Melawan Kekerasan Terhadap Jurnalis Perempuan

Melawan Kekerasan Terhadap Jurnalis Perempuan

Seminar melawan kekerasan terhadap peremuan-(foto: istimewa/bengkuluekspress.disway.id)-

Lingkaran-lingkaran tersebut sampai sekarang masih didominasi laki-laki, yang umumnya bersuara keras.

Di sisi lain, masih banyak jurnalis perempuan yang bekerja di perusahaan media yang masih miskin, karena hanya bergantung pada uang bulanan humas atau iklan pemerintah.

Di Padang, misalnya, masih ada kantor redaksi yang mengontrak ruko atau menumpang di ruang makan keluarga.

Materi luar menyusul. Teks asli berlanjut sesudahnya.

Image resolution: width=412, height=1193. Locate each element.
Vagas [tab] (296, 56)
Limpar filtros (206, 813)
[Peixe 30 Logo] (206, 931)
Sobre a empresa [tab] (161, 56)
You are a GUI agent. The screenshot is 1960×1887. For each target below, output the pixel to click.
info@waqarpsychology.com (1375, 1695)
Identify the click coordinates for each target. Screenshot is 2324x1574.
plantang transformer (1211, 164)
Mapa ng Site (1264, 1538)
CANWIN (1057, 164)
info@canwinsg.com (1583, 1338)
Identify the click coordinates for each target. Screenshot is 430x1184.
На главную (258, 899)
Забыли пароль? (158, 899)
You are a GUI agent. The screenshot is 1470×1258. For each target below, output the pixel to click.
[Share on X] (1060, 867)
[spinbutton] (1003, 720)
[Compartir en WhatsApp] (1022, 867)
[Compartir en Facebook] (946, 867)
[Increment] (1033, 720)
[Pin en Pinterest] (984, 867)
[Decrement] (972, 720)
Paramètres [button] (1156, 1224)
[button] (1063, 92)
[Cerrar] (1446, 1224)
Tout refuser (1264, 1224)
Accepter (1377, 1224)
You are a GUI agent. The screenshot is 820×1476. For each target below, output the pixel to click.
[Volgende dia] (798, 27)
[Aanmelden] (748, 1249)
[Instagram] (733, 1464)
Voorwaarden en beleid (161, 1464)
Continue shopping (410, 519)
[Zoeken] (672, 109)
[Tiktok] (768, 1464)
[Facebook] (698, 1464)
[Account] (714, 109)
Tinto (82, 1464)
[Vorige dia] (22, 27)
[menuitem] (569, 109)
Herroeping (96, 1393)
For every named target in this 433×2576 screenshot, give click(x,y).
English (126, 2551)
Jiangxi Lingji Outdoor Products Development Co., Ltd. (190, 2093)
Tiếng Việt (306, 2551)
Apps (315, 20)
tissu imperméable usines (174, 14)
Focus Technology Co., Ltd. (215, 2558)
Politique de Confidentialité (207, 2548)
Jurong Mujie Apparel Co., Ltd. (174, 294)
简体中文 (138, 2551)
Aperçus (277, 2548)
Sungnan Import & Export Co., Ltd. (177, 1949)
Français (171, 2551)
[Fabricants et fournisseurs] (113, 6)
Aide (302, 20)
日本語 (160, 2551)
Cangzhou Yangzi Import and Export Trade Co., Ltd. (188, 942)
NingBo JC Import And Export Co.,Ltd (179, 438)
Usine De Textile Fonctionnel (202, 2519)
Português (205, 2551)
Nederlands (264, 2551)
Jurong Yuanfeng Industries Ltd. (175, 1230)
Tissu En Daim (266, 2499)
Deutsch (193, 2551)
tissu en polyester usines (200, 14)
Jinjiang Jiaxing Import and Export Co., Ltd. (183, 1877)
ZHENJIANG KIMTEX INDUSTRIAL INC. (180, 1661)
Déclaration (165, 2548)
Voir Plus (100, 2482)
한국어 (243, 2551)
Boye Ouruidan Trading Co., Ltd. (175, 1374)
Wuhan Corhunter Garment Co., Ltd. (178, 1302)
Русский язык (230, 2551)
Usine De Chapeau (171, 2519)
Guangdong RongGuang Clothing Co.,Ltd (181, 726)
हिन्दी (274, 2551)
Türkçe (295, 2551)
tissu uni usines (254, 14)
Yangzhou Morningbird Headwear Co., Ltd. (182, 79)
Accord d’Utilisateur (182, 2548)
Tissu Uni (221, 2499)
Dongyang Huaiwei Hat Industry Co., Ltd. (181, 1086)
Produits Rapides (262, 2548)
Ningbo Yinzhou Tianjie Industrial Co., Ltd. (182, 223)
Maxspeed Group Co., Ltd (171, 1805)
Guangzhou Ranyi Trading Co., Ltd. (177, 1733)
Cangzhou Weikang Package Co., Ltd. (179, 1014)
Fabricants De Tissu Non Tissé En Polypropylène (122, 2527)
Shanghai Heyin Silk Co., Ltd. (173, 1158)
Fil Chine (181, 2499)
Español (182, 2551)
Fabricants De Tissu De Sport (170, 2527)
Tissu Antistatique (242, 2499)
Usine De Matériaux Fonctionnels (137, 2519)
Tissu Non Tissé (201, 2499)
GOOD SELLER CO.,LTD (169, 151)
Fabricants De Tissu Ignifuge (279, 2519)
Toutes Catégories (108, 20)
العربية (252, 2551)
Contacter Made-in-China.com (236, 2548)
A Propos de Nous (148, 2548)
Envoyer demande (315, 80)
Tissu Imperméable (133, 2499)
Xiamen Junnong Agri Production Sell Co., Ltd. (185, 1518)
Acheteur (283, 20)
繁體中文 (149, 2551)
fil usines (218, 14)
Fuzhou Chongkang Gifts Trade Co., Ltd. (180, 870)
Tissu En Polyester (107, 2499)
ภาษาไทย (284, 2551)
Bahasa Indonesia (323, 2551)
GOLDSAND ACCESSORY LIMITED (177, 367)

Bahkan, ada kantor redaksi dengan dinding kayu yang bersebelahan dengan bengkel atau tak jauh dari tempat pembuangan sampah.

Selain itu, banyak juga jurnalis perempuan ini tidak mempunyai penghasilan tetap, karena gajinya bergantung pada jumlah berita yang dibuatnya atau uang saku dari humas pemerintah daerah.

Sejumlah media daring di Sumatera Barat, mengaku bahwa pemasukannya semata-mata dari dana pemda, sehingga tidak mungkin menggaji wartawan secara tetap, selain dari honor tulisan berita pemda.

Di Palembang, masih ditemukan jurnalis perempuan yang masuk keluar kantor pemerintah atau perusahaan-perusahaan hanya untuk mencari iklan.

Ada yang merangkap sebagai kontraktor.

Dalam pertemanannya di lapangan, jurnalis perempuan juga sulit melepaskan diri dari praktik kloning berita atau ikut bergerombol menemui sumber berita agar mendapat amplop.

Praktik jurnalis merangkap pencari iklan di media, tidak saja melanggar etika, namun juga akan mempengaruhi kredibilitas berita, serta kepercayaan masyarakat Indonesia atas profesi wartawan.

Dengan potret tempat bekerja redaksi yang masih minim seperti itu, dan penghasilan yang tidak menentu, tentu akan berdampak pada citra jurnalis perempuan sebagai profesi.

Bentuk lain

Kalau selama ini asumsi bahwa perempuan menjadi subordinat karena ada dominasi kaum laki-laki, ternyata ada kekerasan bentuk lain, yakni antara perempuan dengan perempuan.

Jurnalis perempuan juga menemui masalah tersendiri dan seringkali merasa tidak nyaman ketika yang menjadi bos adalah perempuan dan anak buahnya perempuan, karena masih kental dengan unsur emosional.

Jumlah perempuan Indonesia yang lebih banyak dibanding laki-laki sebenarnya merupakan suatu peluang untuk bersama-sama mendobrak kekuasaan laki-laki.